● **Problem to work on**: Look through the data below and return each line where "screenshot" appears.

[Saved data entries]
▼

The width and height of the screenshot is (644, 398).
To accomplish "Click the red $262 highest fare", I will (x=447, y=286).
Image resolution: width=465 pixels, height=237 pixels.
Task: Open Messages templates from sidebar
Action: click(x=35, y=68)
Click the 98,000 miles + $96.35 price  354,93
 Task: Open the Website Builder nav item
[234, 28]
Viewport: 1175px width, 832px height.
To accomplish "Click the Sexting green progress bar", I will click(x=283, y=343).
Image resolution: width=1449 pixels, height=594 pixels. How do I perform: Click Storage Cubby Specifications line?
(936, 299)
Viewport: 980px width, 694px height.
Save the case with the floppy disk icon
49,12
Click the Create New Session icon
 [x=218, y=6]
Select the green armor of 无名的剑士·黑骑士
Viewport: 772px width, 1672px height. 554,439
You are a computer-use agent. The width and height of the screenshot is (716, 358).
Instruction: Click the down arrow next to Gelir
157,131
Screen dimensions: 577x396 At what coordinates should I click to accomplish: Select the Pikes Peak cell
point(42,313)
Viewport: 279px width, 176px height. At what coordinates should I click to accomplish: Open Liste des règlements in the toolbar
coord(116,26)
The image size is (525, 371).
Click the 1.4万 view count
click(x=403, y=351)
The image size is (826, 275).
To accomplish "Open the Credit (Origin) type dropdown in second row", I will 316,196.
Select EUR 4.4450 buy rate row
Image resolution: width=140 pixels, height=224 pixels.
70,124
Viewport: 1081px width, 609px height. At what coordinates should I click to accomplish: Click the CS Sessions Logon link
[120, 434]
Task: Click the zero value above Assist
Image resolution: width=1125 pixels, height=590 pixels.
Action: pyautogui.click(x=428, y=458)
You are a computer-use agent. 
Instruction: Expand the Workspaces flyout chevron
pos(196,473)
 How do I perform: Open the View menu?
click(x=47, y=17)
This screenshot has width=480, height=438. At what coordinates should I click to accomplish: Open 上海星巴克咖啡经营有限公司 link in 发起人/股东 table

▲

● **Task answer**:
The width and height of the screenshot is (644, 398).
You are a computer-use agent. The width and height of the screenshot is (716, 358).
This screenshot has width=480, height=438. At what coordinates should I click to accomplish: Open 上海星巴克咖啡经营有限公司 link in 发起人/股东 table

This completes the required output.